▶ [Input material]
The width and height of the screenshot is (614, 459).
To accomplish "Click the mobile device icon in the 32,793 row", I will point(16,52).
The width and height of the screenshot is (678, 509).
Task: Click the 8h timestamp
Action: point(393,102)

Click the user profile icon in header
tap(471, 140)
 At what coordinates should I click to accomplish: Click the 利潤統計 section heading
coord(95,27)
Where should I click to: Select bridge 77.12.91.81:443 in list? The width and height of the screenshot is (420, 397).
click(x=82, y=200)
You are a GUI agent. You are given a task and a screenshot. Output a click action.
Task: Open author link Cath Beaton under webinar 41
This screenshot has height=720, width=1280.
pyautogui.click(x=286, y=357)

▶ [Goal of the exercise] So that nothing is lost, please repeat all of the entries exactly.

▶ [Answer for the task]
The width and height of the screenshot is (614, 459).
To accomplish "Click the mobile device icon in the 32,793 row", I will point(16,52).
The width and height of the screenshot is (678, 509).
Task: Click the 8h timestamp
Action: point(393,102)

Click the user profile icon in header
tap(471, 140)
 At what coordinates should I click to accomplish: Click the 利潤統計 section heading
coord(95,27)
Where should I click to: Select bridge 77.12.91.81:443 in list? The width and height of the screenshot is (420, 397).
click(x=82, y=200)
You are a GUI agent. You are given a task and a screenshot. Output a click action.
Task: Open author link Cath Beaton under webinar 41
This screenshot has height=720, width=1280.
pyautogui.click(x=286, y=357)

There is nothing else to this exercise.